# Text extract
★ ★ ★

Mar 08, 2023

Lidar Business: Beam Wars

Back in 2007, the world was introduced to the now legendary Velodyne HDL-64E unit. Quite distinctive in its size and general bulkiness, it soon was referred to as the "KFC bucket". Cars popped up all over the place with this spinning unit on its roof. It was quite bulky, but perfectly suited for the early days of Autonomous Vehicle (AV) research.

Lexus Car with Google Sticker

Several years later, Velodyne released a number of more practical units. First, the Puck, a 16-beam miniaturized Lidar unit that really kick-started the Lidar revolution. This was followed soon after by its bigger brother, the VLP-32, a 32 beam version which would become the gold-standard for both automotive and non-automotive use for many years.

Velodyne LiDAR Unit

As word spread about these new, somewhat affordable Lidar units, the great Lidar-hype began. Companies popped up everywhere and had to find ways to break into the market. One of the things that kept Lidar from getting much attention outside of the industry-insiders was the relatively low resolution compared to cameras. 


For example, the below image will not impress anyone.

LiDAR Tracking Graphic

But, if you just keep adding more and more points, it starts to look something like this:

LiDAR Tracking Beams

Now, this grabs people's attention at shows like CES!


More and more beams were being packed in smaller and smaller units. 32 beams became 64 beams which became 128 beams! Single-return became Double-return became Triple-return. More companies joined in! The somewhat practical network output of the 'gold standard' Puck went from a reasonable 300,000 points-per-second (pps) to a whopping 5.2M pps. There were rumors of a 256-beam Lidar being developed and I even heard someone speak of a 1024-beam unit being considered.


The Beam Wars were in full swing.


And here the theoretical world of the lab and the practical world, once again, collide. Instead of thinking about what was best for the customers, Lidar companies looked to one-up each other and just adding more and more resolution to their units with no evidence that this would actually improve the end-product. What we ended up with is a number of Lidar sensors that had bad range noise, severe electrical and mechanical vibration, heat management problems and reliability issues.... but they sure looked pretty when they worked!


Just because the images look prettier, does it actually make the end-product better? A computer sees (processes) the world very differently from a human and it does not care how pretty an image looks. It looks for patterns and requires accurate data. 


The case against resolution.


If you wonder why more resolution is not always a good thing, you only have to ask yourself one simple question:


"If more resolution is always better, why isn't every security camera in the world an 8K resolution camera?"


The answer is quite simple: All that data has to go somewhere. It really is that simple. The camera industry understands this because they have been around for decades and they have learned from their customers. The most common security camera sold is 720p or 1080p resolution. It is not 2K/4K/8K.


An average bitrate for a common 1080p camera at 30fps is around 2.5Mbps. Compare this to the average bitrate of a standard 32-beam Lidar unit (640Kpps) which can be 25 mbps running at only 10fps (if optimized). That is ten times higher than a camera. A 128 beam Lidar (~5.2Mpps) will be nearly 100 times more data per sensor than a camera (254Mbps vs 2.5Mbps). This puts an enormous pressure on the network infrastructure as well as the processing systems.

★ ★ ★

# Stored data
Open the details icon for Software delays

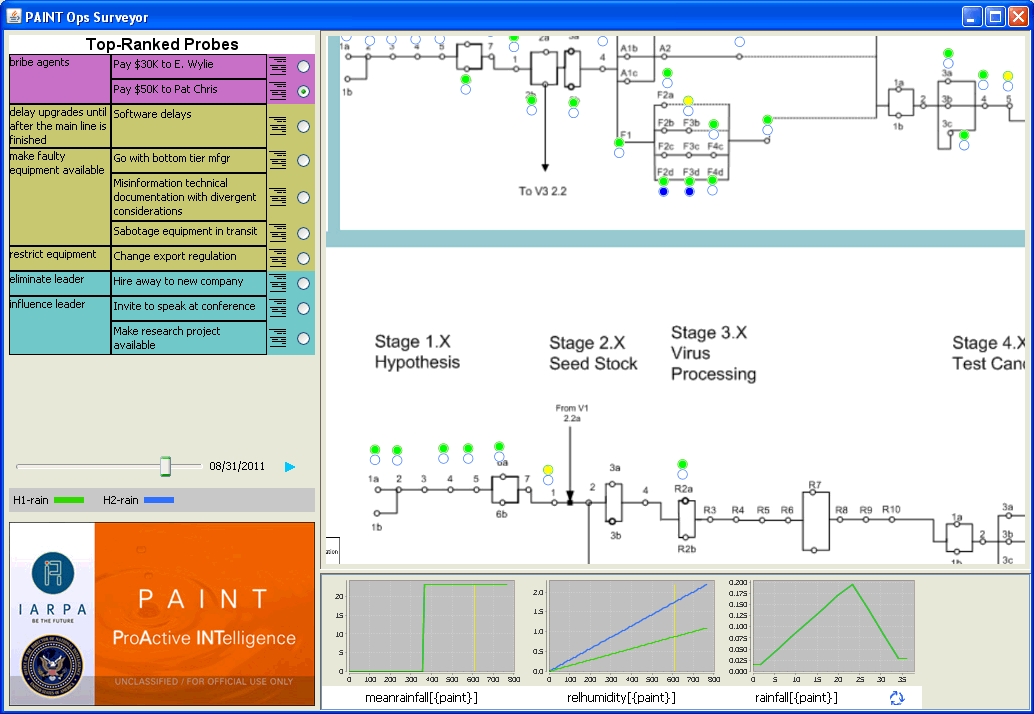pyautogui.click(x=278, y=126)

★ ★ ★

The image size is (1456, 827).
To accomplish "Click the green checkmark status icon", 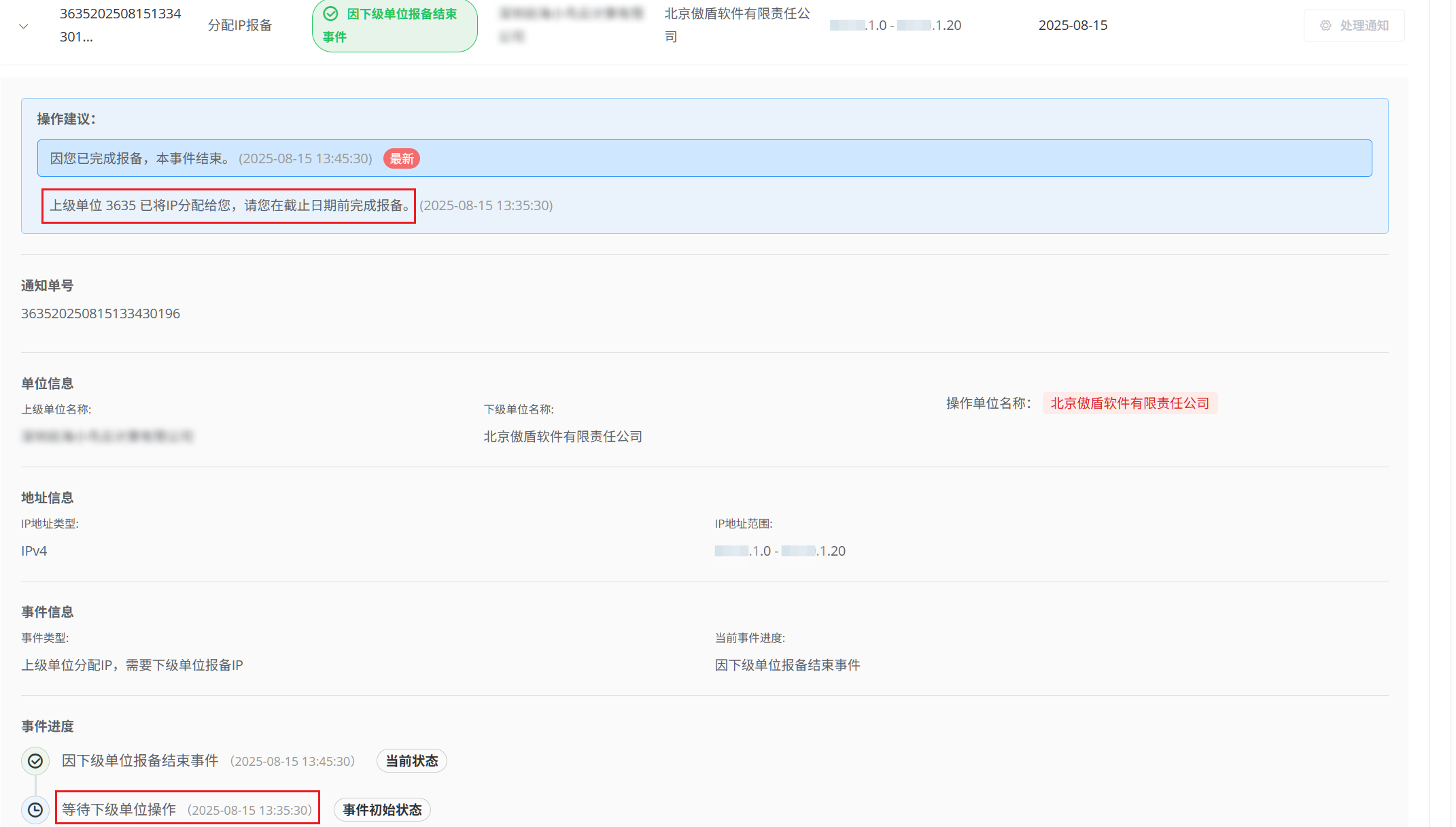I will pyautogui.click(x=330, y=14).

★ ★ ★

# Task set
A) Answer these questions using the article on lidar beam counts. Keep each answer on its own line, marked the same way.
(i) What nickname did the Velodyne HDL-64E unit get?
(ii) How many beams did the Velodyne Puck have?
(iii) What resolution does the text give for the most common security camera sold?
B) Write a continuation of the article on lidar beam counts that begins after its final sentence.

# Solved problems
A)
(i) The "KFC bucket"
(ii) 16 beams
(iii) 720p or 1080p

B)
Cameras have sophisticated chip-driven compression algorithms. In a best-case scenario, this can reduce the data rate by up to 2000:1. Which, in security fixed cameras is actually quite common because the cameras are static and compression algorithms love static backgrounds. These compression algorithms and mechanisms simply do not exist (yet) for Lidar, so the network bandwidth needed to transport Lidar data remains many times larger than camera data.


Just as I mentioned before in previous articles, this is a lab vs real-world issue. In a lab environment and when you are developing 3D Perception software in a small space with a powerful development desktop, more resolution will give you better results, most of the time. 


But now we're entering my world (speaking for customers). The practical world. Security, for example, a medium sized high-security facility may require 50 sensors. 50 Lidar at 254Mbps equals 12.7Gbps worth of data that needs to be processed every second. That fancy fiber-ring system you installed for your cameras and which you thought had plenty of headroom? Sorry bud can't use it any more...It typically holds only 1 Gbps of data. Upgrading all these modems is expensive. Even your existing 10G switches are no longer going to be enough. Your servers are becoming a bottleneck because they only have four ethernet ports and you need two for your client network, so that leaves you with only two to push all the sensor data into the server. You need larger CPU's (and possibly GPU's) to parse and process all that data, most of it being completely useless because half the beams are pointing up or in the wrong direction.


What's becoming even more important is that (non-security related) sites are moving more and more towards wireless solutions. If I take intersections again as an example. The ideal solution is to transmit the raw sensor data to the central Road-Side Unit (RSU) for processing. At 254Mbps, you are no longer able to use the 2.4Ghz or even the most advanced 5GHz WiFi standard reliably. 


I have worked with companies on point-to-point WiFi for several years and 32 beams is about the upper limit of what the wireless system could reliably handle. It would not stand a chance with 128 beams.


The saddest part about all of this? It is completely unnecessary!


I know from practical experience that I can take a 128 beam Lidar; disable 64 beams (at least) in my recommended non-uniform configuration (not the skip-a-beam configuration) and I will see no discernable degradation in object detection and tracking performance. It might actually improve! Sadly, most Lidar won't give you this option, or worse, will give you the option, but then fill the data stream with zeros and still fire the lasers anyway.

In fact, I can guarantee you that I can get better performance with 4x MQ-8 sensors (24 beams total) than a single 128 beam sensor. It won't even be close in frame-by-frame accuracy.

Most importantly, I can save thousands of dollars in network infrastructure and computing power this way.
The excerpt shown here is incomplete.